While much good work has gone into drafting model suitability legislation, its prospects for adoption turn on a few key issues, and perhaps none will be more critical than private right of action.
In some respects, it would be a shame if the NAIC's work on suitability proved to be for naught. Insurance regulators have worked earnestly to create rules similar to suitability requirements for securities brokers. Rosanne Mead of the Iowa Insurance Department, as chair of the NAIC working group finds herself now in the middle of an increasingly difficult task– bridging differences among regulators, insurers, agents, financial planners and consumer groups.
Possibly because suitability is such a nebulous concept, the NAIC initiative has evoked strong emotions and become a lightning rod for market conduct issues. The debate has unleashed sharp criticism by regulators and consumer groups of certain insurance products and sales practices–most notably credit insurance. It also has stirred deep-seated industry fears of potential class action lawsuits.
One might ask what's all the fuss, given six states already have adopted insurance suitability regulations, securities brokers have lived with suitability requirements for the past 40 years, and class action lawsuits today routinely allege breach of fiduciary duty or improper sales practices anyway.
But such a question misses the point. A widely adopted and accepted suitability standard for the insurance industry would fundamentally shift the role of the insurance agent from sales representative to client advisor, and just as importantly, for the first time in effect impose supervision responsibilities upon insurance companies.
Suitability places an affirmative obligation on the agent to recommend only products that meet the customer's insurance or financial needs. It requires an agent to know his or her customer and to document the basis for any recommendation.
While better agents have always conducted sales this way, elevating such practices to a legal requirement–overseen by the agent's firm or insurance company–would have profound and lasting effects on industry sales practices.

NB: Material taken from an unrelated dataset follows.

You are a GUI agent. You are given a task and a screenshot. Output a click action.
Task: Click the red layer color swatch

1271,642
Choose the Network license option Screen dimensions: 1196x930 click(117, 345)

The NAIC working group's current suitability proposal is a worthy piece of legislative drafting. Its key provisions are thoughtful and balanced:
"Suitability" is defined sensibly as a recommendation that "assists a consumer in meeting the consumer's insurable needs or financial objectives."
A duty is imposed on agents to obtain "relevant information" from a consumer such as income and insurance needs, but discretion is given to the agent to determine what information is necessary for sale of a given product.
Appropriate exemptions are created to focus the rule on sales by agents to non-sophisticated consumers where protection is needed.
Oversight responsibilities are placed on insurers–but insurers have the ability to delegate those duties to responsible third parties such as brokerage firms, provided the insurer remains ultimately liable for compliance.